* **PASSAGE PROVIDED**
Content starts
What is known about the effectiveness of economic instruments to reduce consumption of foods high in saturated fats and other energy-dense foods for preventing and treating obesity?
Overweight and obesity are increasingly prevalent in Europe. In the European Region, the growing prevalence of overweight – a body mass index (BMI) over 25 kg/m2 – ranges from about 25% to 75% of the adult population. Up to a third of the adult population, about 130 million people, are obese – with a BMI over 30 kg/m2. Overweight and obesity are also increasingly prevalent among children. This synthesis summarizes the available evidence concerning the effectiveness of economic instruments (including taxes, price policies and incentives) in containing or reducing food consumption, particularly of foods high in saturated fats and other energy-dense foods.
This review found no direct scientific evidence of a causal relationship between policy-related economic instruments and food consumption, including foods high in saturated fats. Indirect evidence suggests that such a causal relationship is plausible, though it remains to be demonstrated by rigorous studies in community settings. The evidence includes a large longitudinal study conducted in China – under conditions substantially different than those in Europe – that found that increases in the prices of unhealthful foods were associated with decreased consumption of those foods. Another longitudinal study in the US found an association between differences in food prices and BMI of young children. These studies comprise indirect evidence for effects of price differences on food consumption or weight in large-scale community settings, but there are important limitations to the generalizability of their findings.
Modelling analyses drawing upon actual market data to track how food purchasing responds to changes in prices suggest that a combination of increased prices (in the form of taxes) for such nutrients as fat, saturated fat and sugar and subsidies on fibres could reduce consumption of the taxed nutrients as well as total energy intake. However, the findings of modelling studies do not comprise empirical evidence.
Studies of tax and price policies applied to tobacco and alcohol products in many countries provide persuasive evidence of their impact on decreasing consumption of those products. These policy interventions may serve as models for similar approaches for lowering consumption of highly saturated fats or other energy-dense foods. However, critical differences among these types of interventions may limit their generalizability to food consumption.
Content ends
* **PROBLEM SET**
A: Answer these questions on the passage about economic instruments and obesity:
(i) About how many adults in the European Region are obese?
(ii) In which country was the large longitudinal study on food prices and consumption conducted?
(iii) Tax and price policies for which two kinds of products provide persuasive evidence of reduced consumption?
B: Extend the passage about economic instruments and obesity, beginning after its final sentence.

[Stored data entries]
Content starts
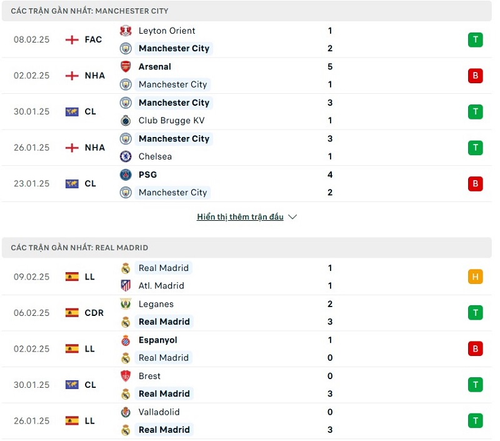The image size is (500, 441).
Task: Click the orange H badge for Atl. Madrid match
Action: coord(475,276)
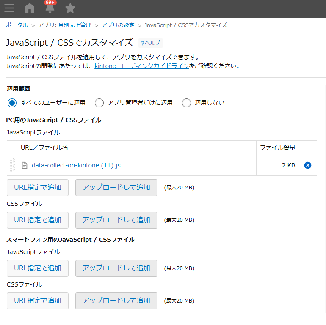Click URL指定で追加 for PC JavaScript files
This screenshot has width=326, height=325.
[38, 188]
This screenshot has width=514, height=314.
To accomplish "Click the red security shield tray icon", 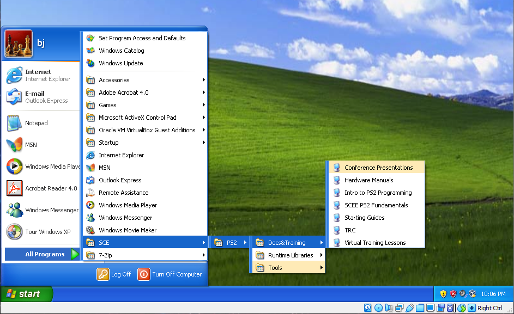I will pyautogui.click(x=453, y=294).
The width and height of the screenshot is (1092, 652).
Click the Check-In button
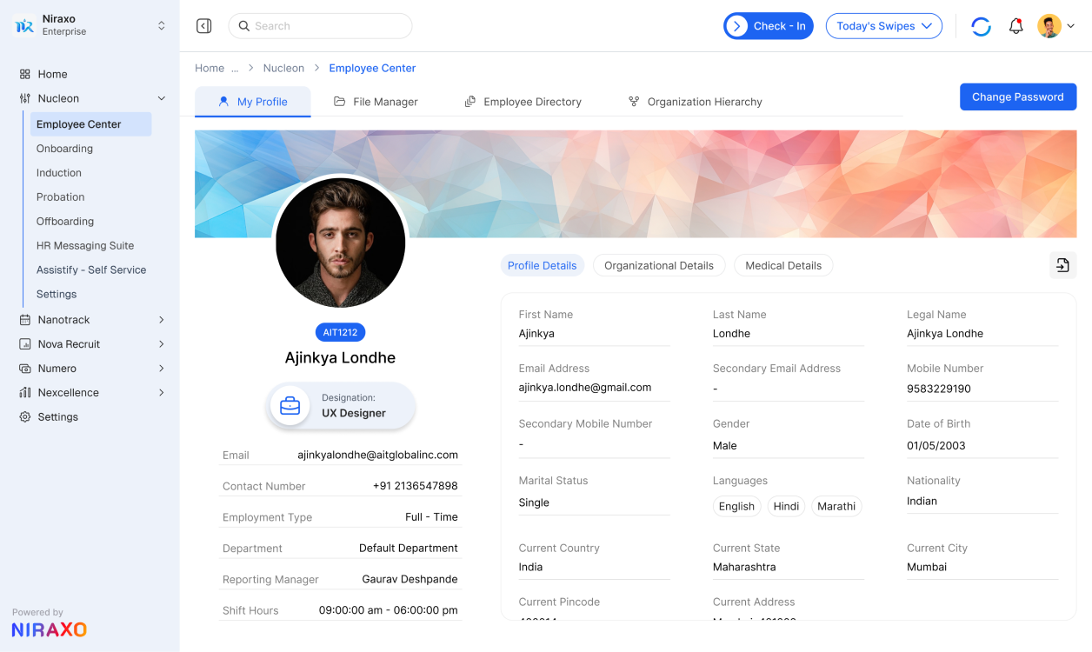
Content ends
* **RESPONSES PER TASK**
A:
(i) About 130 million people, up to a third of the adult population.
(ii) China.
(iii) Tobacco and alcohol.

B:
A small body of evidence indicates that reducing the price of fruits, vegetables and other healthy snacks at the point of purchase (vending machines, cafeterias) increases their consumption. Another small body of evidence that includes several RCTs shows that financial incentives may result in temporary weight change.
Considerations for policy and research
Evidence of food price elasticity (i.e., how much demand for food responds to changes in price) is limited. Food price inelasticity may dampen the effect of economic instruments, as many people – including those in the lower-income brackets – will neither reduce consumption of foods high in saturated fats at higher prices nor consume more healthful foods at lower prices. Any policies that raise prices of certain foods without complementary intervention, such as subsidies for healthful foods, may be viewed as inequitable.
Taxation and pricing policies have contributed to tobacco prevention and control. However, taxing and pricing policies for foods, most of which are not controlled substances or subjected to special restrictions for certain age groups, may be more difficult to implement. Tax revenues generated from the sale of foods high in saturated fats could be used to subsidize the cost of healthful foods or health promotion programmes. As in the instances of alcohol and tobacco control, the most effective approaches for preventing and managing the complex, multifactorial problem of obesity may involve a number of concurrent interventions.
Type of evidence used in this review
This synthesis is based on evidence from the main databases of biomedical and health economic literature through May 2006 as well as a small number of unpublished monographs of direct relevance to the synthesis question.